The problem these photographs pose is an old one, that has been addressed in philosophy, social research, literature, film and art studies. It relates to the fraught and complex relationship between ‘subject’ and ‘object’.
‘the subject is active, is attached to the active verb, is the center or point of the utterance (the film), and directs the object. The object is passive, is “done to,” and receives the action of the subject. Thus, “Jim (the subject) pushes (the verb) the car (object). Within Mulvey’s conception of classical Hollywood narrative, the male lead is positioned as the active subject who gazes at/controls the female as passive object, which fits nicely into the Oedipal trajectory paradigm. The positioning of the gendered subject and object within the narrative is often technically enforced by subjective shots from the male character’s point of view so that the female character is positioned as the object of the camera’s/man’s/spectator’s gaze. ‘
I expect contemporary feminists looking at these photos would apply Mulvey’s theory to them, and conclude that indeed the men are the ‘active’ subjects of the photos and the woman the ‘passive’ – and sometimes dead – object of their actions (killing her) and of our gaze.
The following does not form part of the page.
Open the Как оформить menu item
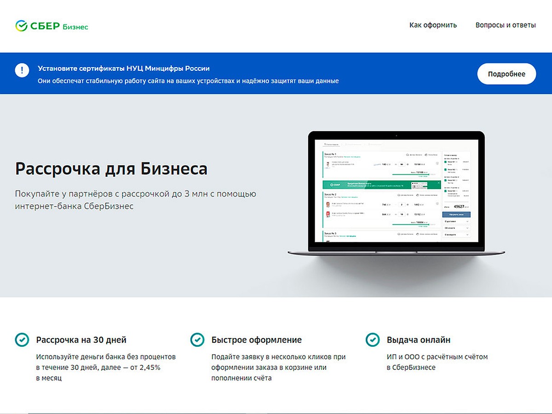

But look again. In the top picture, though the woman looks pretty done for, and is lying corpse-like on the pavement, with blood coming out of her, there is some confusion about who killed her, who is ‘active’ in this scenario. For the gun is in her hand not that of the man by her side. Could he have put it there to cover his tracks? We shall never know. Also though they are very blank, it is the woman’s eyes that are open, and looking in the direction of the camera. The man is wearing sunglasses, and facing away from, beyond the woman. He is not ’the active subject who gazes at/controls the female as passive object’. Far from it, the man is the one who is naked from the waist up, and whose body (without a face, due to the sunglasses) we see most clearly. He is the ‘mannequin’ in the picture, the ‘object’ of the gaze.
In the second image the woman is quite clearly the subject, looking directly into the camera, the only colourful ‘lively’ character in the frame. Again the men are lifeless mannequins, their faces hidden by dark glasses. Surely they are the ‘objects’ of this photoshoot?
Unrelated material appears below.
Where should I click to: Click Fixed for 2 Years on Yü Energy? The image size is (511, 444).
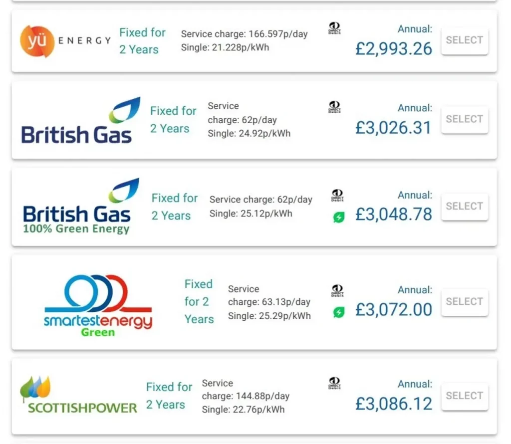pos(142,41)
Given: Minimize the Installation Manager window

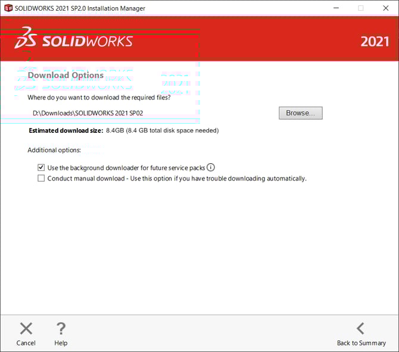Looking at the screenshot, I should point(333,8).
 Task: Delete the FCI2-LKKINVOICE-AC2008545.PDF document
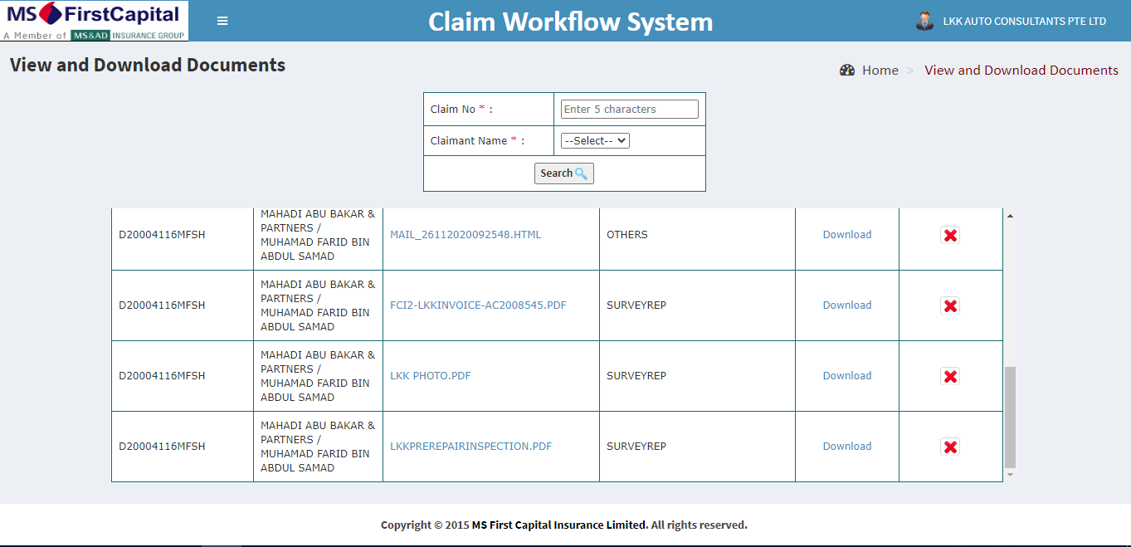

Mark Simpson has written before about how men are becoming ‘objectified’ in our visual culture, as much as, if not more than women these days. The ‘objectification’ of men in metrosexual society throws into question our previous assumptions about the ‘gaze’ and the relationship between ‘subject’ and ‘object’. Simpson has also observed that women’s ‘metrosexuality’ which has been in existence longer than, and has been one of the causes of men’s (though men do it SO much better now) is active, in contrast to men’s newfound passivity (especially in front of the camera). And this series of photographs definitely illustrates Simpson’s points.
But is anybody paying attention? Sometimes it seems as if everyone is going round in dark glasses.